**Records for this exercise**

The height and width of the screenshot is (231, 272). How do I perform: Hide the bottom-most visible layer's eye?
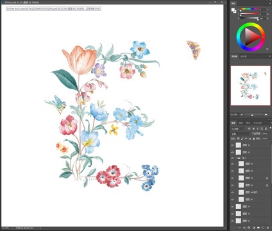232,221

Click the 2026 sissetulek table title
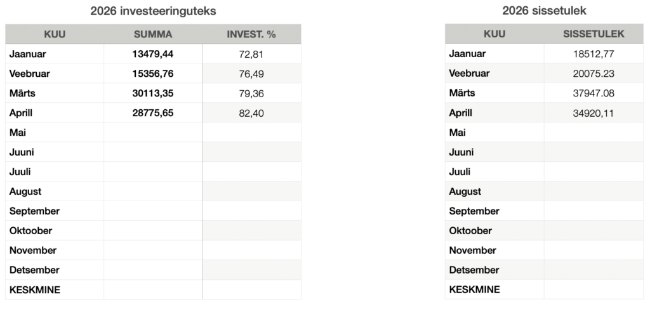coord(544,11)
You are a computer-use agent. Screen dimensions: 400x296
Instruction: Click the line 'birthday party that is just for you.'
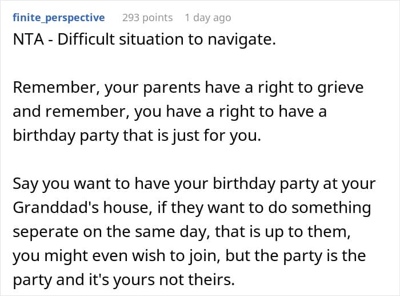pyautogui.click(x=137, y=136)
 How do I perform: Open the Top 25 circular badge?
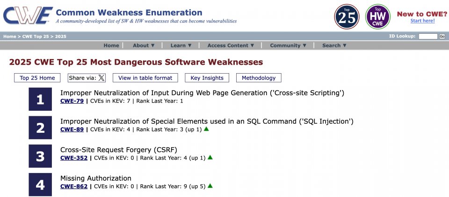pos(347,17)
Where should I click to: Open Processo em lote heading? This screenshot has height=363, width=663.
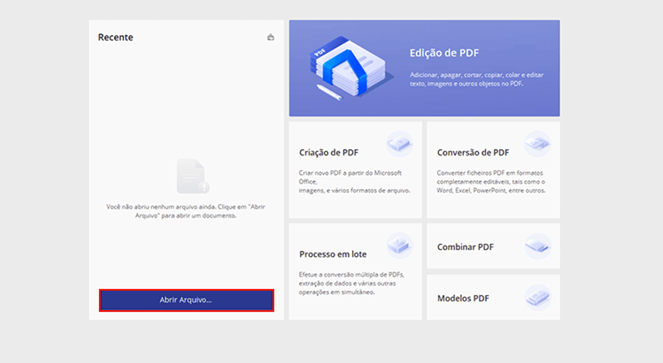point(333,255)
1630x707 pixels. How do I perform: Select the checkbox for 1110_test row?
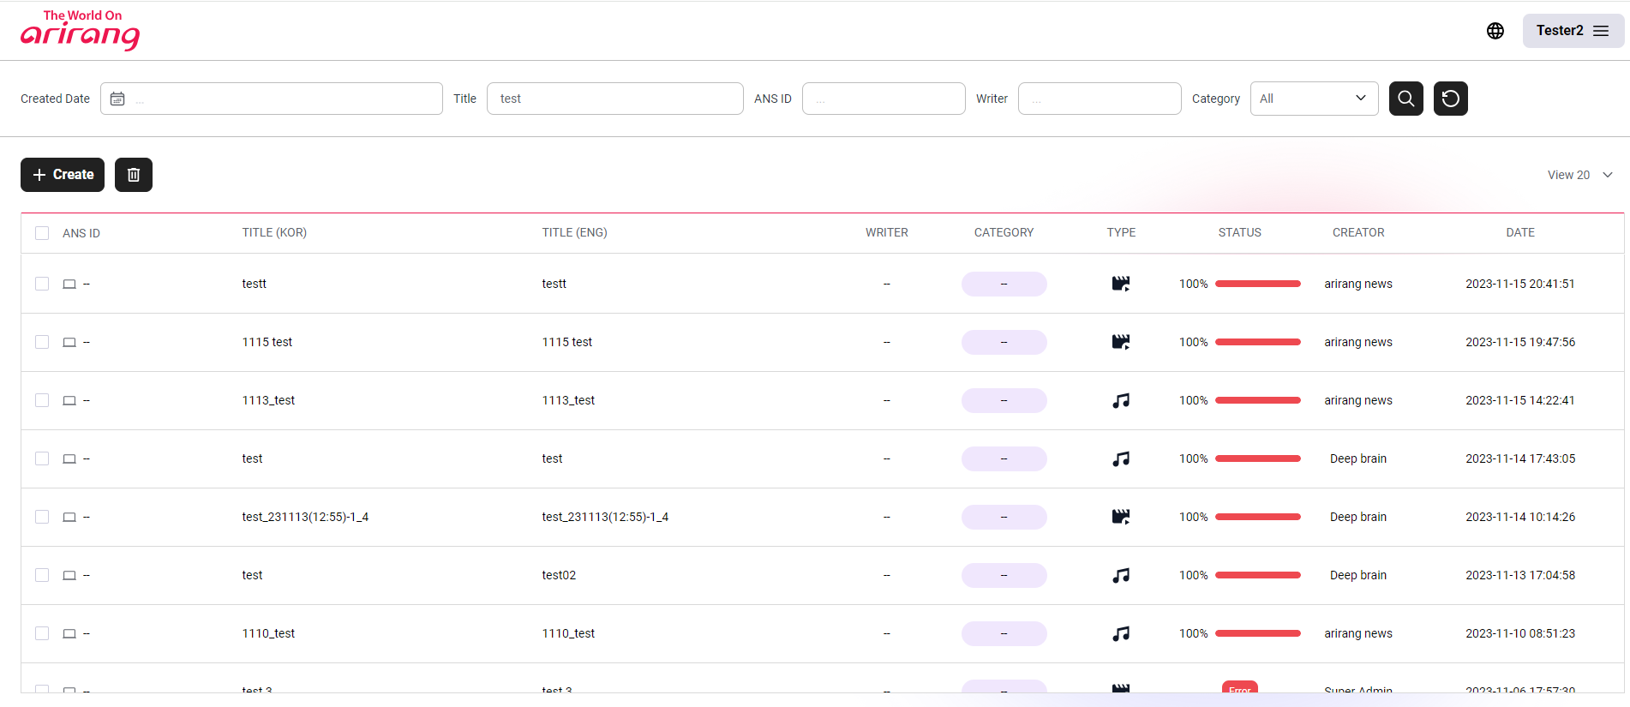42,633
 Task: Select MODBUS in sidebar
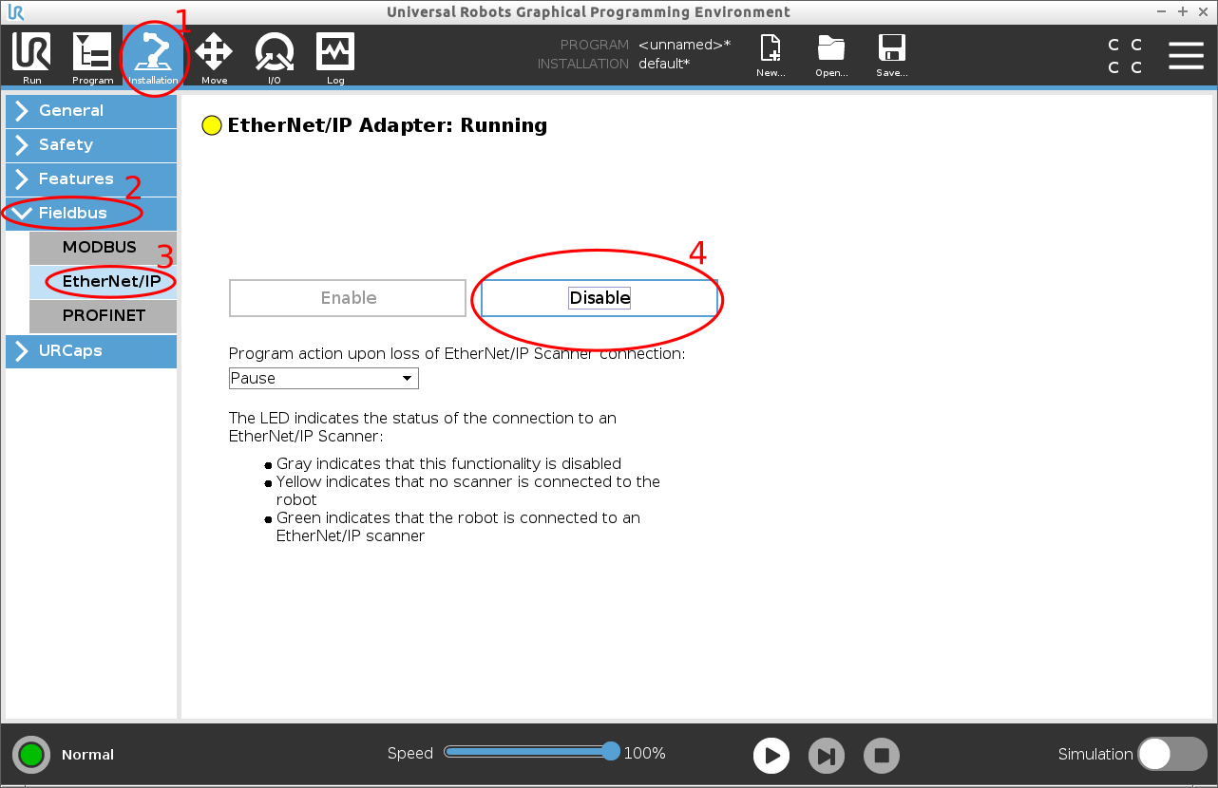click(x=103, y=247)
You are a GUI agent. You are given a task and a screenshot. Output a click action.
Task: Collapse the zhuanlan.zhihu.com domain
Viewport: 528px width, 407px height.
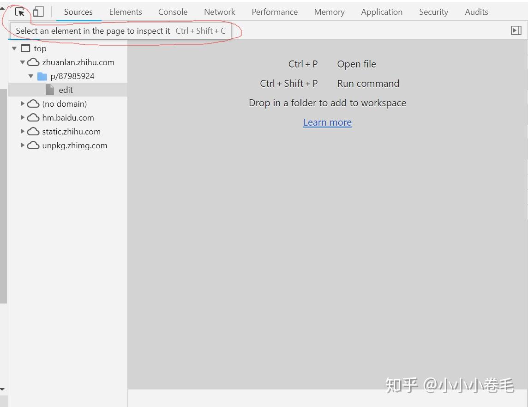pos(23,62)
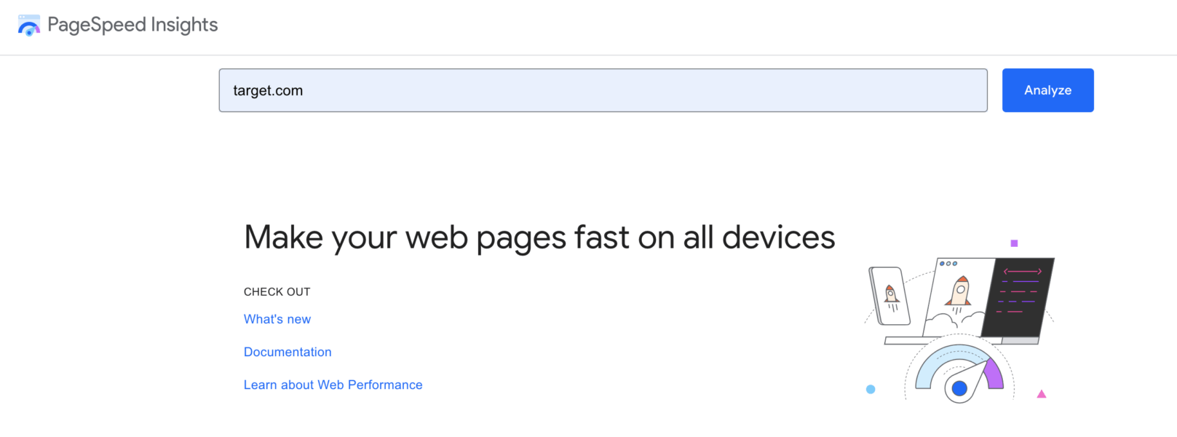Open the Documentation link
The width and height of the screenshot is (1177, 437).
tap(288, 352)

* * *

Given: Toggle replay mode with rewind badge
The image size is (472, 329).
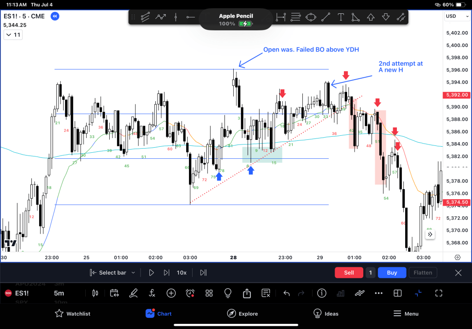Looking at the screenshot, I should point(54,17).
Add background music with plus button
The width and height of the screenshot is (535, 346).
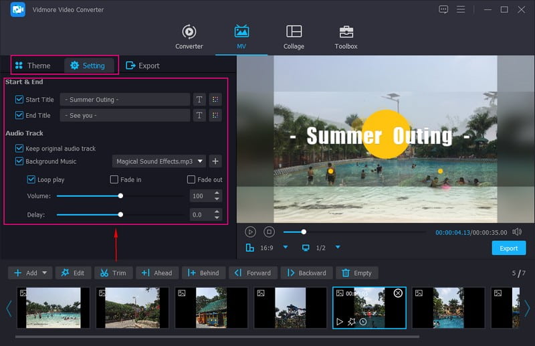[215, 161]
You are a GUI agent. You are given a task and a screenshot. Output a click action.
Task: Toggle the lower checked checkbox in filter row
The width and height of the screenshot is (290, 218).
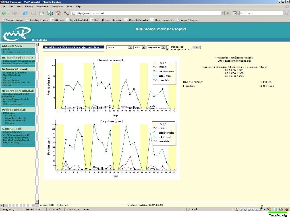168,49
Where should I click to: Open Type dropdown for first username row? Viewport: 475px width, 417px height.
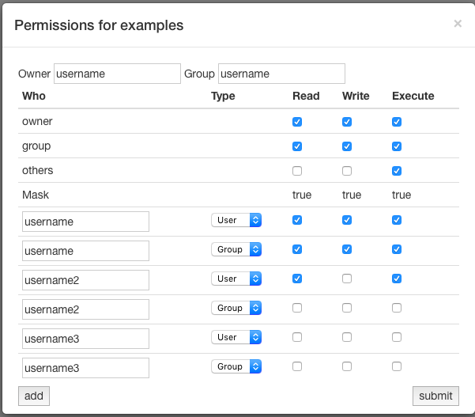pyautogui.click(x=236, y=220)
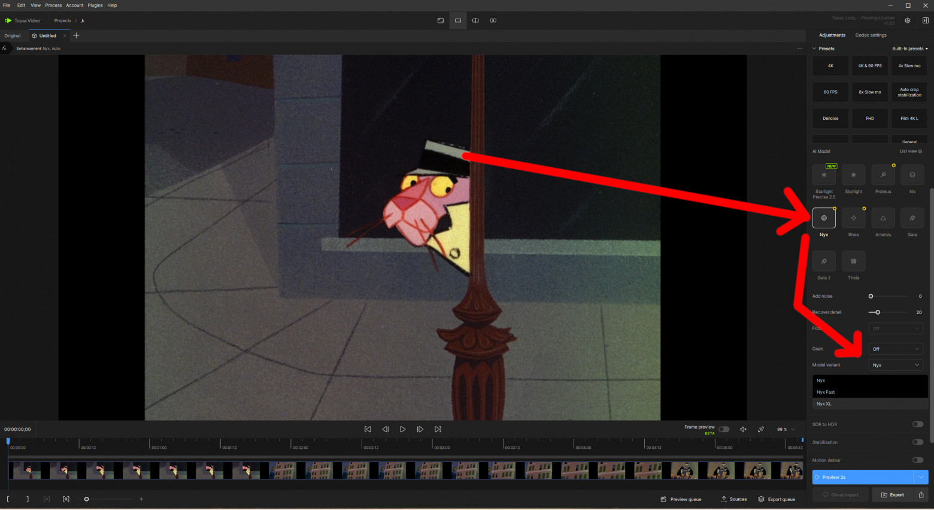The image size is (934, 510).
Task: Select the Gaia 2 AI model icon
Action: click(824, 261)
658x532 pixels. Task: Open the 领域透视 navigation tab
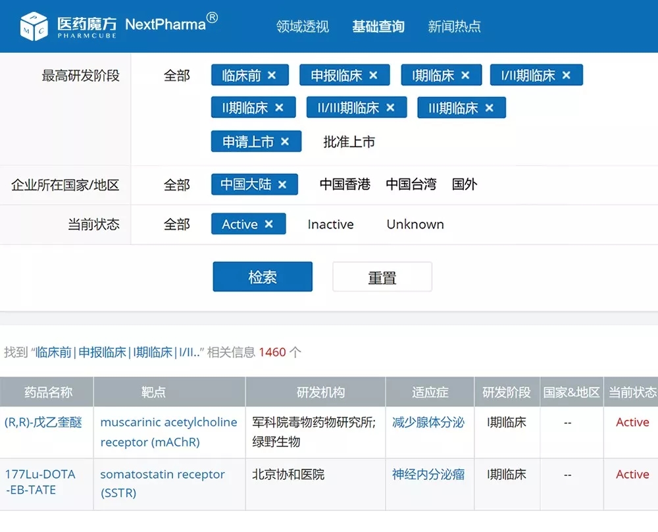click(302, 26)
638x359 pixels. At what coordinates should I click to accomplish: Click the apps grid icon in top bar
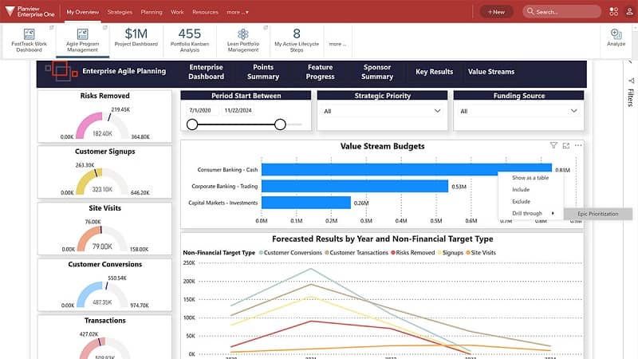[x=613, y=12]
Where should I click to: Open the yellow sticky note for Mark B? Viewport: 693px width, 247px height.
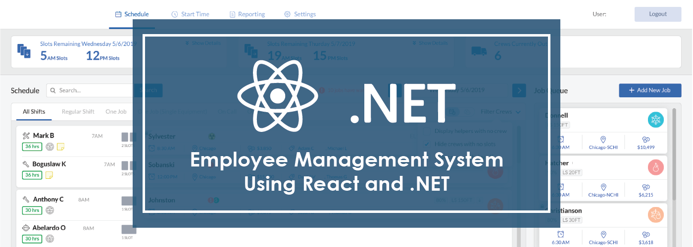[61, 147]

**Task instructions**
Using the listing, collect all lines in which the string "with" is found.

**Response area**
Given: Toggle replay mode with rewind badge
Add background music with plus button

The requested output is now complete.